A good SSD drive might be able to read 550 megabytes of data per second (sequentially) and write 520 megabytes per second, assuming it is connected to a fast SAS or SATA disk interface. (We connect all our drives via at least a 6Gbps interface.) We install multiple SSD drives in a RAID10 configuration, “striping” data across them to at least double performance and to ensure our systems mirror your data. The SSD drive may be capable of around 10,000 input/output operations per second (IOPS) random read.
A key difference with NVMe drives is that they are connected more or less directly to the PCI-E (Gen3 x4) bus—there is no slow SAS or SATA port to get in the way. A good NVMe drive might deliver 3,000 megabytes per second (sequential) read/write and 600,000 IOPS (random read). That is a huge performance increase—about six times faster data transfer and up to 60 times better IOPS performance (depending on the drive and the read/write mix).
We spent many weeks talking to vendors and asking them to put forward their best equipment to meet our needs. They knew we needed “a server.” They didn’t understand that we needed a virtualization host to support a bunch of our customers, each of whom would use it to run “a server.” Performance was crucial (pardon the pun) but so was reliability, reputation, and hot-swappability (in technical terms, that’s called a “surprise add/remove”—that can be tricky in the NVMe world).

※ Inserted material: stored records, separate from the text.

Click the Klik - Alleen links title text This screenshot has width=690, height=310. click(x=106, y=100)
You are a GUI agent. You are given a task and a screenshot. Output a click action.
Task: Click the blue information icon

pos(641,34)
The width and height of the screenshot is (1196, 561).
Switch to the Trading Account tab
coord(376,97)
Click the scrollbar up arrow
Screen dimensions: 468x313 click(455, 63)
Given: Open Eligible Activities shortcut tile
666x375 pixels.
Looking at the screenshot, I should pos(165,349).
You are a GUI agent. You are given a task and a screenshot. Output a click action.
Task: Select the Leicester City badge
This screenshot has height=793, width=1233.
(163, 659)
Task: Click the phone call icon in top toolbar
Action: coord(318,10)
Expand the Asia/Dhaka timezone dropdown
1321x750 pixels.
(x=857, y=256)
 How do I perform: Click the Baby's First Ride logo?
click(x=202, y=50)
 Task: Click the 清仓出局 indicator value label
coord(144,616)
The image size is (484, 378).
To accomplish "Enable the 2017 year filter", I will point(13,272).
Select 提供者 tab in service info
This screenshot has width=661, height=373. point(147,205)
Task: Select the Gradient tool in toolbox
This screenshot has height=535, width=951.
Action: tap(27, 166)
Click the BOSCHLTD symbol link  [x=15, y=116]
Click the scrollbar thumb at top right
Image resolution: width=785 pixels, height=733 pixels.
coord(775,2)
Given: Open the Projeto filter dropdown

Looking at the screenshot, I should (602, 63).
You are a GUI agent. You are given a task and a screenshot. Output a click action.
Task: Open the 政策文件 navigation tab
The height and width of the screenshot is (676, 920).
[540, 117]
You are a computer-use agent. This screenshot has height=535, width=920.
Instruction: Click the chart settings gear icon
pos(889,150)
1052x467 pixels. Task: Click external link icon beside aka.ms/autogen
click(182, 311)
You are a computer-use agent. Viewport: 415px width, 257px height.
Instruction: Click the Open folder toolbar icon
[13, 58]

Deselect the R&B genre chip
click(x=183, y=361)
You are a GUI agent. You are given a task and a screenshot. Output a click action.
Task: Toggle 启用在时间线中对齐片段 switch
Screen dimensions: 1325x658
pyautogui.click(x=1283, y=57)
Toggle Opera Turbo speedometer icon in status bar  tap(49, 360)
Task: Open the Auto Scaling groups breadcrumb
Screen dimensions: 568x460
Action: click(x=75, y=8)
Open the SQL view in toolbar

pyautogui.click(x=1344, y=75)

Eventually, we insisted that vendors use Intel DC P4610 NVMe drives with a U.2 interface. (We needed the 7.68TB drives, as nothing on our platform is small). They scored well on performance (3,200 megabytes per second read/write; 640,000 IOPS random read; 220,000 IOPS random write) and durability. They were a brand we know and trust, as we already use a lot of Intel SSDs in production, without a single failure.
These Intel NVMe drives cost around $4,000 each, and we still install them in pairs, because we always mirror your data. That’s despite the cost and despite the fact we’ve never seen an Intel drive fail.
Our new servers can accept four hot-swappable NVMe drives and, despite the expense, we plan to have spares on hand. If an Intel drive ever fails on us, for the first time in our seven-year history, we can swap it out immediately and with no impact to your service.
And because we store two copies of your data, we effectively double our read performance (shared by all customers on the host node)—the equivalent of 6,400 megabytes per second and 1,280,000 IOPS random read.
It just goes to show—just because we are half the price of our competitors, that doesn’t mean we are cheap! Matt doesn’t allow it.
(You might be surprised to learn that many VPS providers don’t mirror customer data to guard against a drive failure, even if they are using much cheaper SSD drives. Look at their specifications carefully—if they don’t explicitly say they use RAID10 or mirroring, chances are they don’t mirror your data at all!)